New details about the National Security Agency’s ability and efforts to decrypt digital information could raise concerns not only about the security of data held by business, but also the software and services marketed to protect that data. And as with previous information about the American agency’s activity, Canada is likely more involved than one might think.
On Sept. 5, both The Guardian and The New York Times published bombshell reports identifying programs run by the NSA and its U.K. counterpart, the Government Communications Headquarters. The reports point to documents leaked by former NSA employee Edward Snowden and reveal how the NSA has spent hundreds of millions of dollars to defeat encryption technologies, insert vulnerabilities (commonly called “backdoors”) into commercial software products and covertly subvert international security standards.

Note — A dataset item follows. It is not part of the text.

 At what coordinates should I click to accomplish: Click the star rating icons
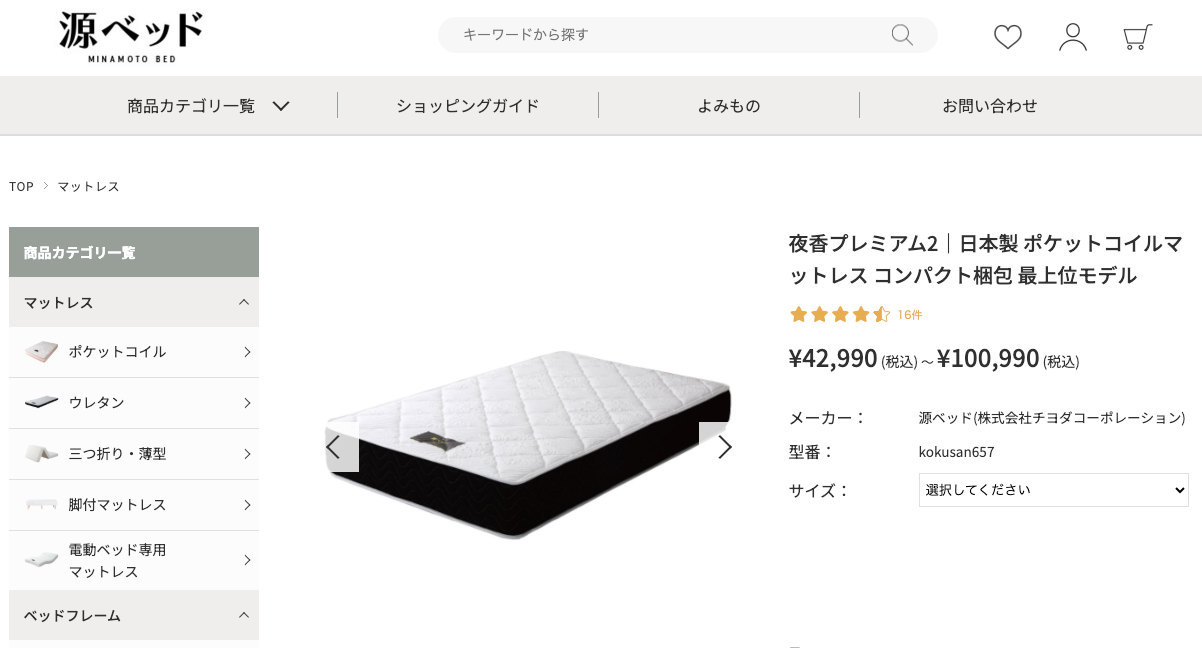click(x=839, y=315)
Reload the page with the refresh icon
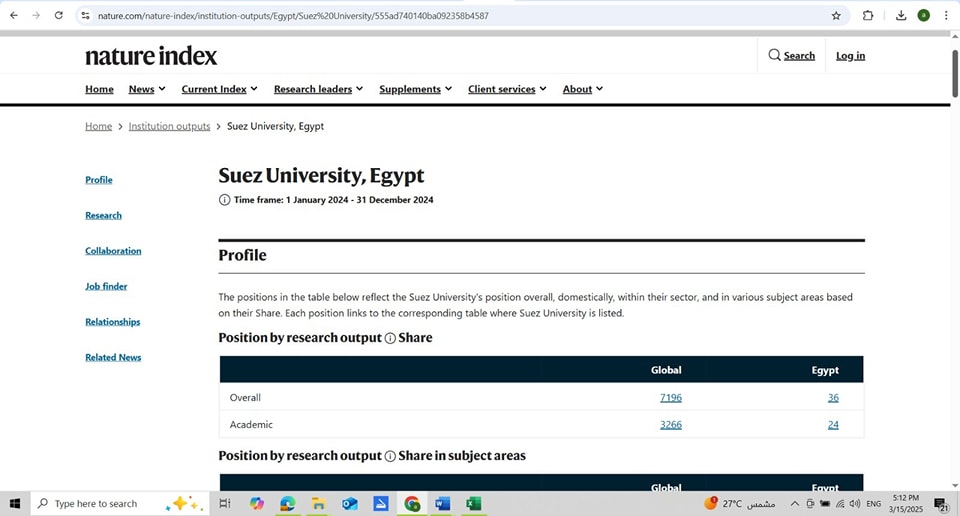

One critical detail noted that the NSA “actively engages U.S. and foreign IT industries to covertly influence and/or overtly leverage their commercial products’ designs.” While Canada is part of the so-called “Five Eyes” information sharing alliance that includes the West’s English-speaking countries, it’s still a foreign nation from the U.S. standpoint.
It’s unknown which Canadian companies might be working with the NSA, but Wayne Gudbranson, head of tech consultancy Branham Group, says it’s a near certainty that the agency has engaged the Canadian IT industry. Noting that nearly 65% of revenues for Canadian firms come from outside markets, the biggest of which is the U.S., he says he’s “sure they’ve been contacted.” The Branham Group is the publisher of the Branham300, an annual ranking of Canada’s top information and communications tech companies.
Another analyst, who declined to be named because of the sensitivity of the topic, says the issue is and isn’t problematic. On one hand, he says security has appeared to trump all other issues post 9-11 and that Canada has willingly ceded its sovereignty in this regard. But “for businesses it’s an issue because if [the NSA is] data mining this and it’s not just about national security, it’s about national competitiveness for major contracts, say a Bombardier against an Embraer or whatever. I think it poses fundamental questions about who’s controlling the gateway.”
What financial impact this could have on Canadian technology vendors remains to be seen, but at the moment clients have few alternatives. “Will it have an impact on technology vendors, their revenue and their growth? Will organizations say, ‘No, I don’t want to buy that anymore’?” reflects Gudbranson. “I don’t think so.”
He says society has become used to the idea of putting deeply personal information on sites like Facebook. “As an individual am I concerned about the NSA cracking into information about Wayne Gudbranson or the various companies that I own? Yes and no. There’s nothing illegal about what we do. There’s nothing special about what we do in the sense that we are just a business trying to raise money and sell business to technology companies around the world and do market research for them.
“Is some of that information privileged to the account? Absolutely, but would they use it in any way other than identifying ‘Is this a security threat?’ This is just the reality we live in now.”
That may be fine for some on a personal level, but for the enterprise, where multi-billion-dollar deals, earnings and strategies hinge on confidential information, that might be far from good enough. The unnamed source says there’s a “pecking order” and that it’s unlikely participating companies get nothing in return, and that this is where Canadian companies could be disadvantaged. Previous NSA document leaks suggest there could be a quid pro quo with the U.S. government passing along to companies information that could help the latters’ bottom line.
Gudbranson does say buyers have a right to know if their data is or can be compromised. “If Canadian technology firms, or any firms, have agreed silently with some of these security organizations to assist them without the buyer knowing that, then I think that’s fundamentally wrong.”
There could also be legal ramifications, for both Canadian and American tech firms. Barry Sookman, partner at McCarthy Trétault, expects to see class action lawsuits in the U.S. where litigation is easier to initiate. In Canada, even if it is found that companies have worked with the NSA to exploit or create vulnerabilities in software, the higher standard for bringing legal action could prove a significant hurdle (although he says Quebec has slightly different laws that make such action more likely to succeed).
However, vendor warranties are often carefully worded and damages hard to prove, even in the U.S., meaning such cases will be far from a “slam dunk,” he says.